随即率领凯旋之师,一路挥军北上,紧追不舍。

袁绍在曹军追击下仓皇逃窜,沿途不敢入城,狂奔五昼夜,最终从白马渡撤过黄河,退守北岸要塞黎阳。

……

黎阳城内。

幽暗的厅堂中,空气凝滞如死水。

袁绍面色灰败,一杯接一杯地灌着闷酒。

颜良、文丑、沮授、逢纪等文武重臣皆神情颓丧,仍笼罩在官渡惨败的阴霾中。

“砰!”

酒樽重重砸在案几上。

“我十五万雄师本该所向披靡,为何竟败于曹贼之手?!”

“凭什么!究竟凭什么——”

袁绍捶打胸膛,向天发出不甘的嘶吼。

众臣默然垂首。

“主公,我军虽损失惨重,但收拢残部仍有六万可战之兵。”沮授上前进言,“当急令大公子放弃青徐二州,率全军北渡黄河。如此可凭天险固守,待曹刘二虎相争之际,正是我军休养生息之机。”

“待其两败俱伤,主公再渡河南下,必能一雪前耻!”

袁尚此言一出,袁绍面容骤变。

官渡战败,江北数郡得而复失,尽归曹操。

如今竟要他连徐州、青州也一并舍弃?

袁绍怒发冲冠,拍案而起:官渡之战损兵折将,又丢失江北之地,已令本公颜面尽失。如今竟要本公不战而弃青徐两州?叫本公如何向河北父老交代?莫非是要让天下人耻笑本公不成?

沮授身形微颤,额间渗出细密汗珠。

他明白,这番谏言触动了主公最敏感的尊严。

继续进言只会引火烧身。

但值此生死存亡之际,他别无选择。

主公明鉴,此刻岂是计较颜面之时?官渡兵败后,青徐人心惶惶,即便主公不撤,大公子怕是也难守住。

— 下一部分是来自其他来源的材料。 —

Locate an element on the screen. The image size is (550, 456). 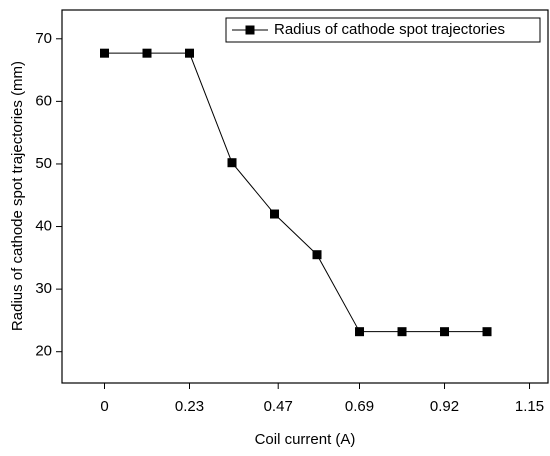
x-tick-label: 0 is located at coordinates (104, 406).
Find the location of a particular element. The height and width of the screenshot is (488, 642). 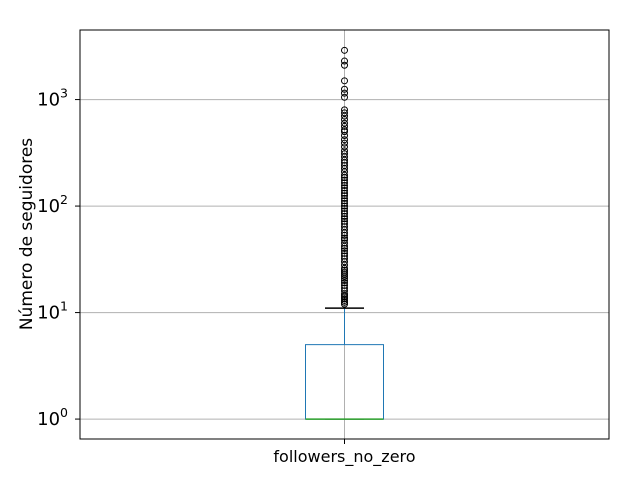

y-tick-exponent: 0 is located at coordinates (64, 412).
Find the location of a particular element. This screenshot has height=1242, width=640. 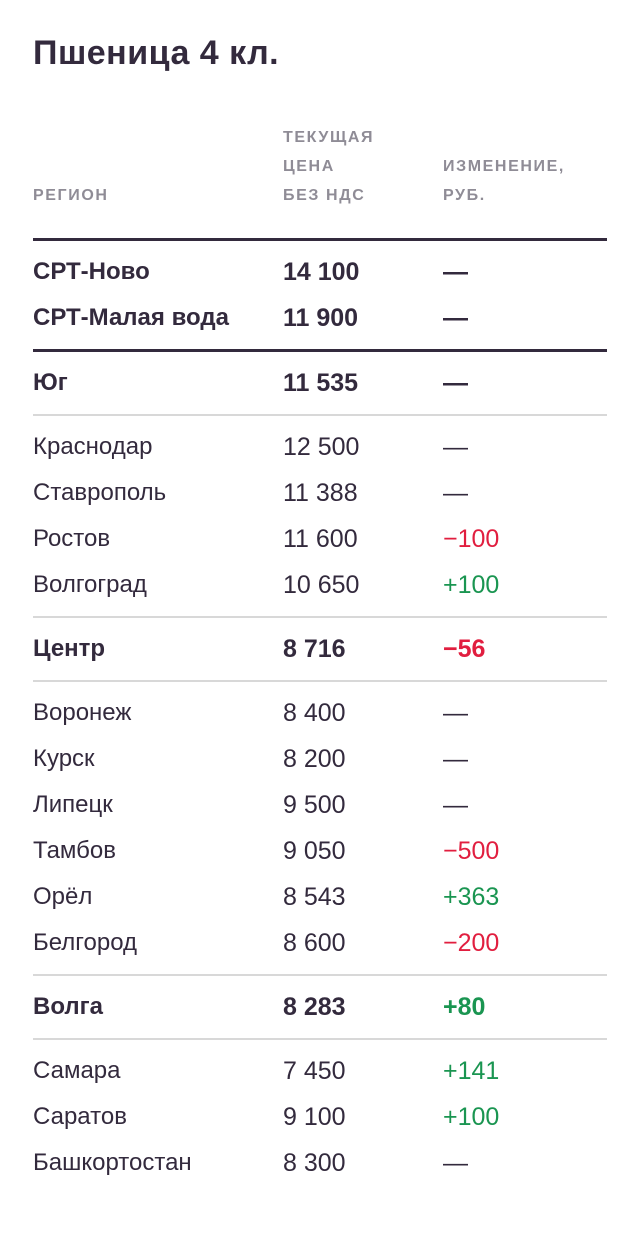

price-cell: 14 100 is located at coordinates (322, 272).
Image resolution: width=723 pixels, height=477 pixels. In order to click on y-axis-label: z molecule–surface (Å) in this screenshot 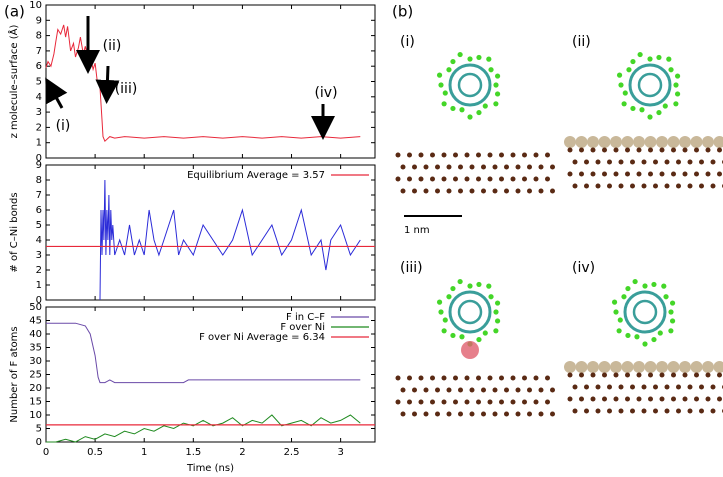, I will do `click(14, 82)`.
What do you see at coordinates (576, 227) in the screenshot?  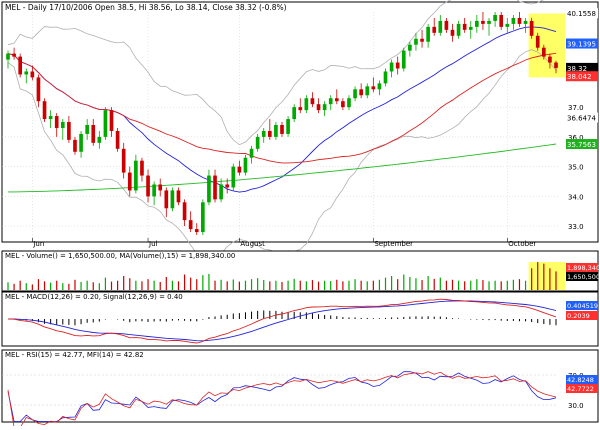 I see `price-tick-label: 33.0` at bounding box center [576, 227].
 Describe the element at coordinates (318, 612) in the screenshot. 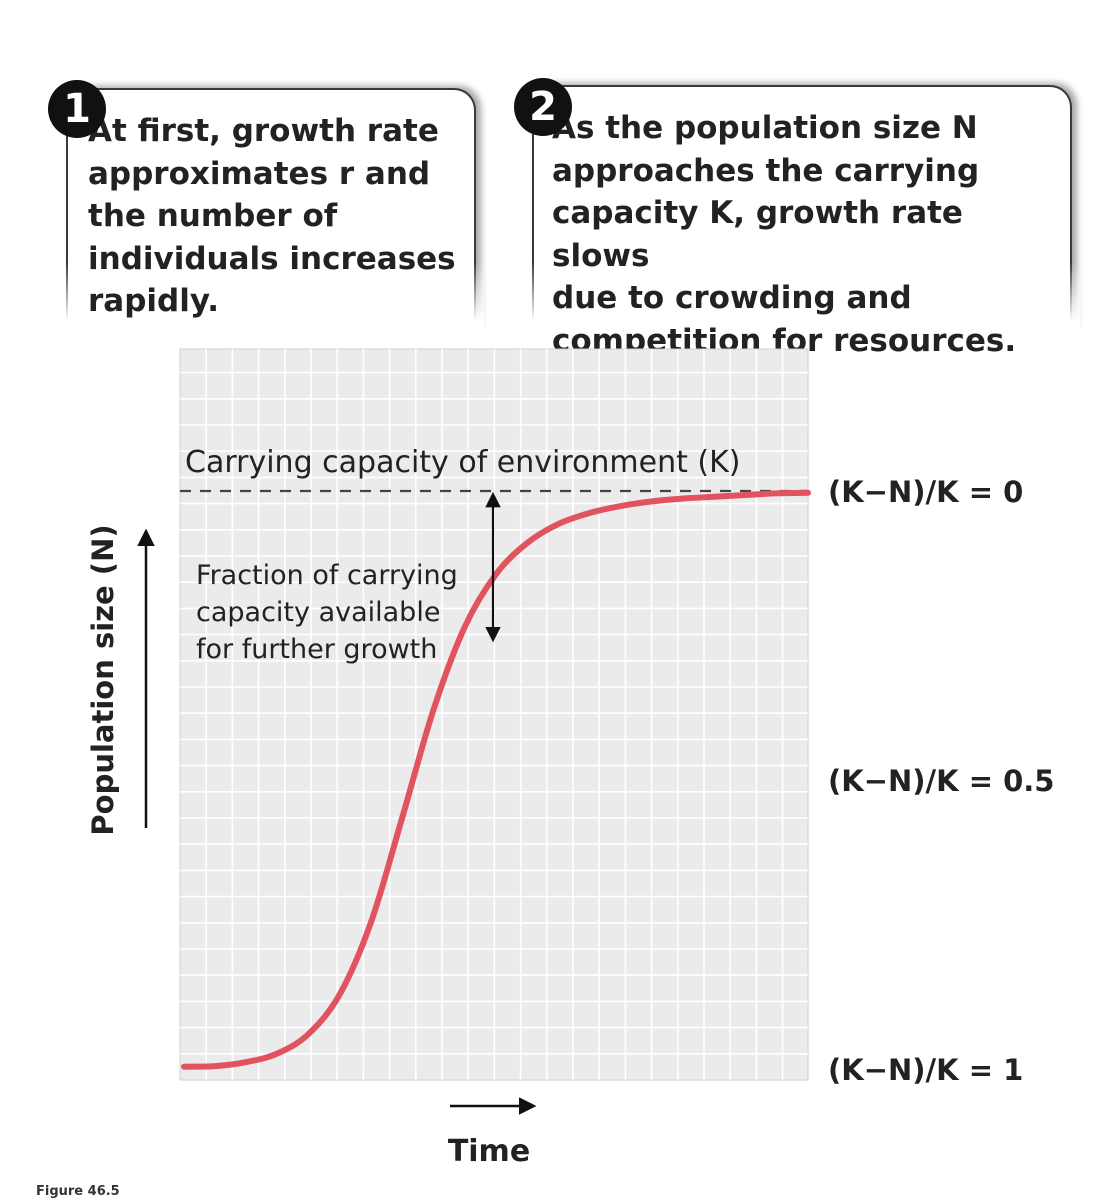

I see `available-capacity-label-line: capacity available` at that location.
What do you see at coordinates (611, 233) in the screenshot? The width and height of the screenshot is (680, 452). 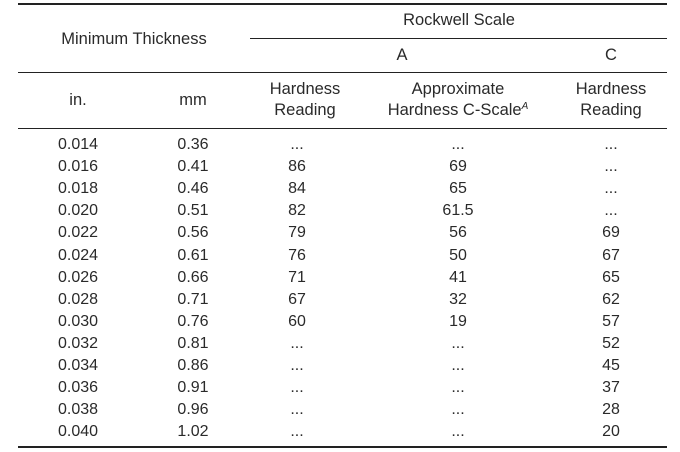 I see `cell-c-hardness: 69` at bounding box center [611, 233].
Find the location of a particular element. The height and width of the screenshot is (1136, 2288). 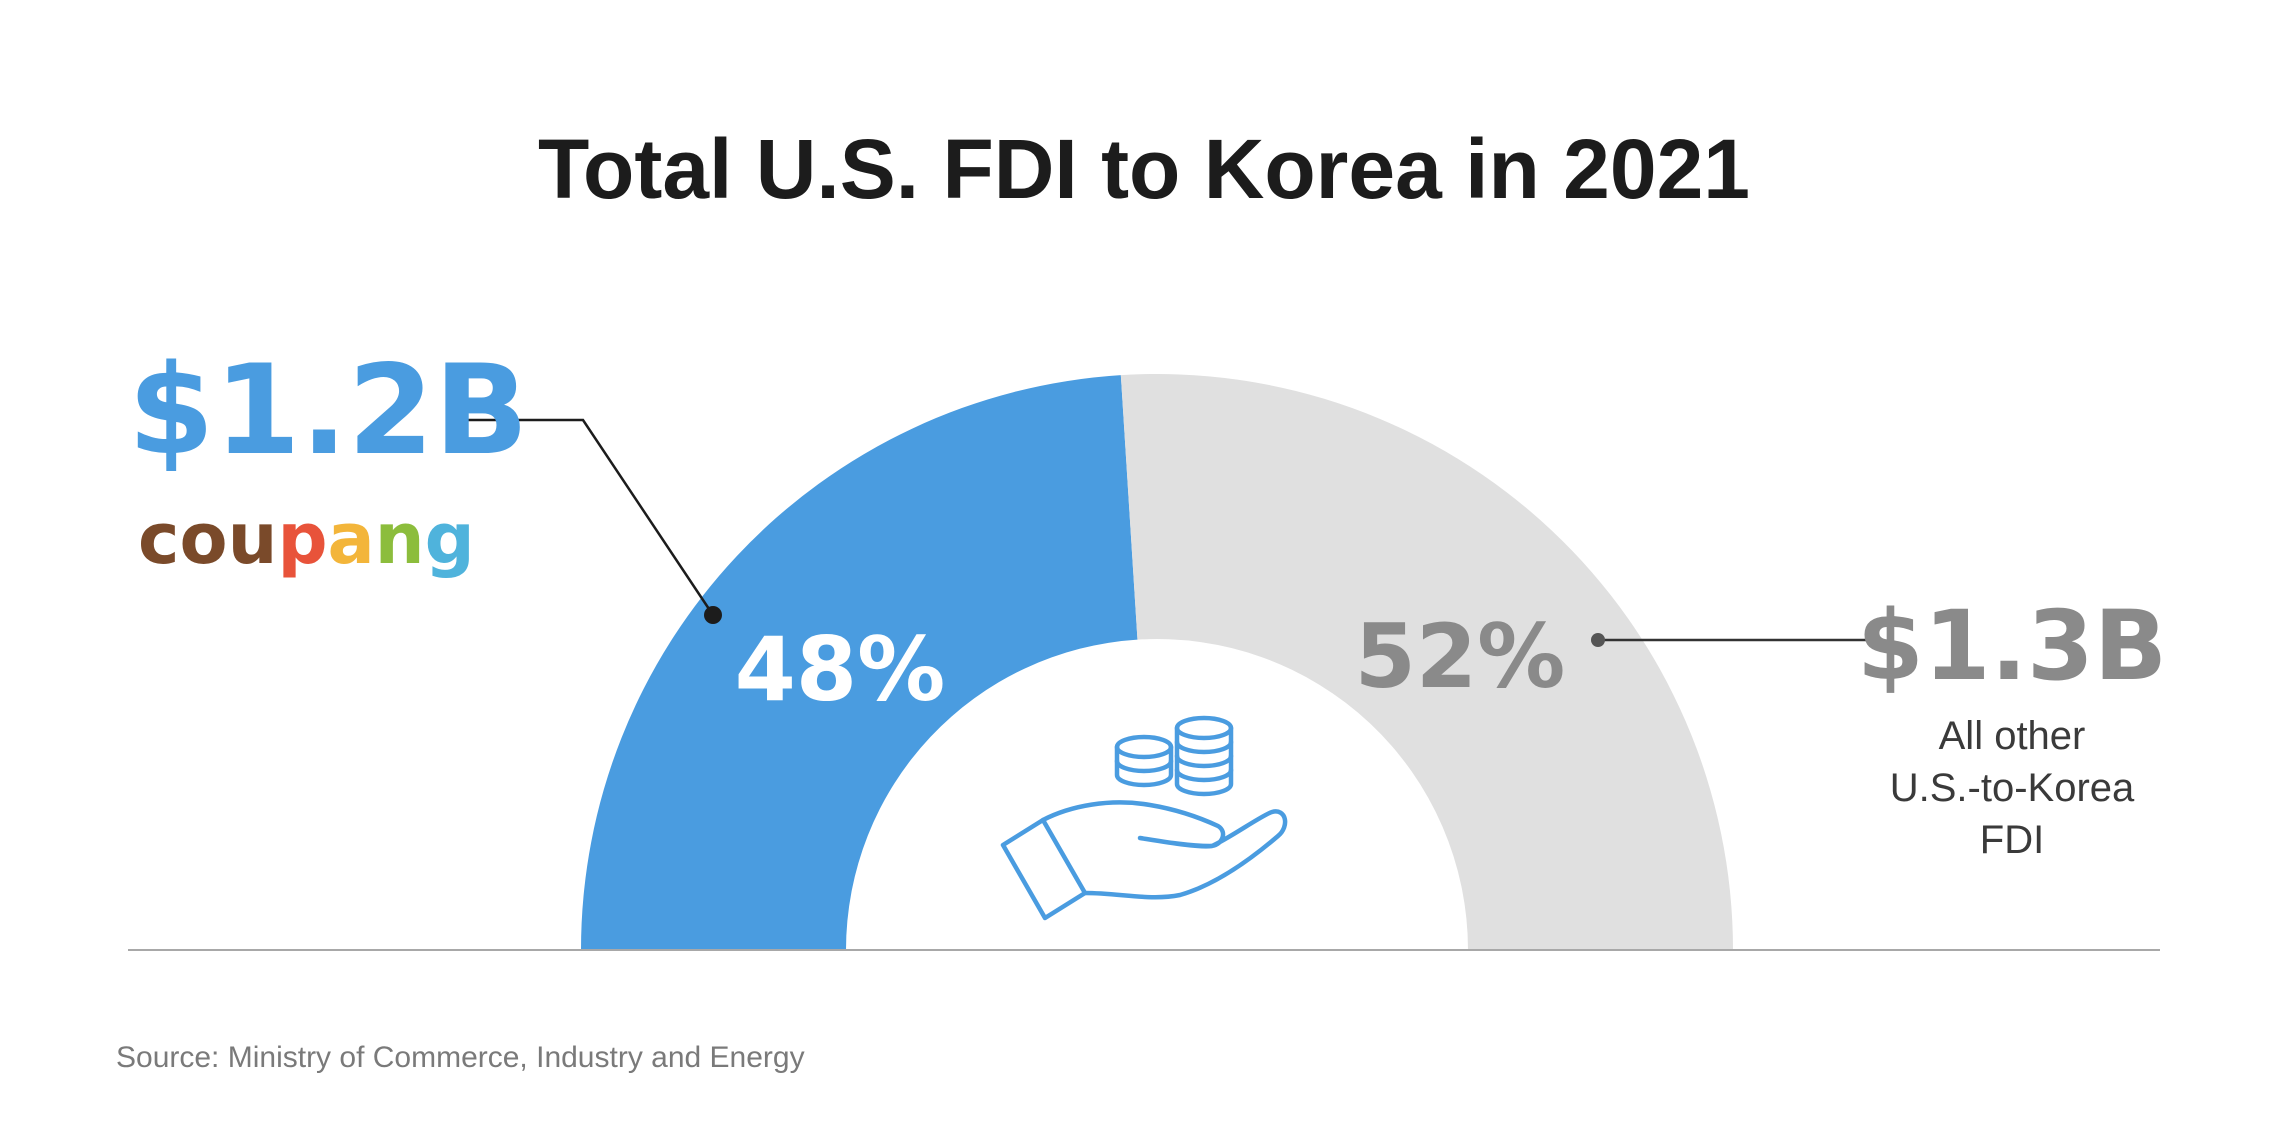

other-desc-line-2: U.S.-to-Korea is located at coordinates (2012, 788).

届时不仅二州尽失,大公子数万精兵恐将尽丧刘备之手!恳请主公以社稷为重,莫要为虚名徒损将士性命!

这番肺腑之言彻底点燃了袁绍心中怒火。

好个沮授!

官渡之战未能识破曹贼劫粮之计,如今还敢出言讥讽!

来人!拖下去斩立决!

袁绍竟要处死沮授!

沮授愕然。

他料到直言进谏会触怒主公,却不想竟招来杀身之祸!

这哪里还有半分君主该有的器量?

这还是从前那个率领众人讨伐公孙瓒、收复河北的英主袁本初吗?

谋士沮授呆立当场,布满皱纹的脸上只剩下深深的落寞,竟忘了为自己辩解分毫。

请主公息怒!

颜良、文丑等将领纷纷跪倒在地,为这位谋臣求情。

这番劝谏总算让袁绍狰狞的面容缓和了些许。

他攥紧拳头,骨节咯咯作响,恨不得立即处死这个胆敢顶撞自己的谋士。

但望着跪了满地的河北旧部,又不得不强压怒火——毕竟守卫疆土还要仰仗这些将士。

看在他们为你求情的份上,暂留你项上人头。袁绍从牙缝里挤出这句话,来人!把沮授押入大牢。待老夫击退曹操和刘备,再作处置!

亲兵们一拥而上,架起这位白发谋臣。

主公三思!大公子绝非刘备敌手,青徐二州必失!必失——沮授被拖出大堂时仍在嘶声劝谏。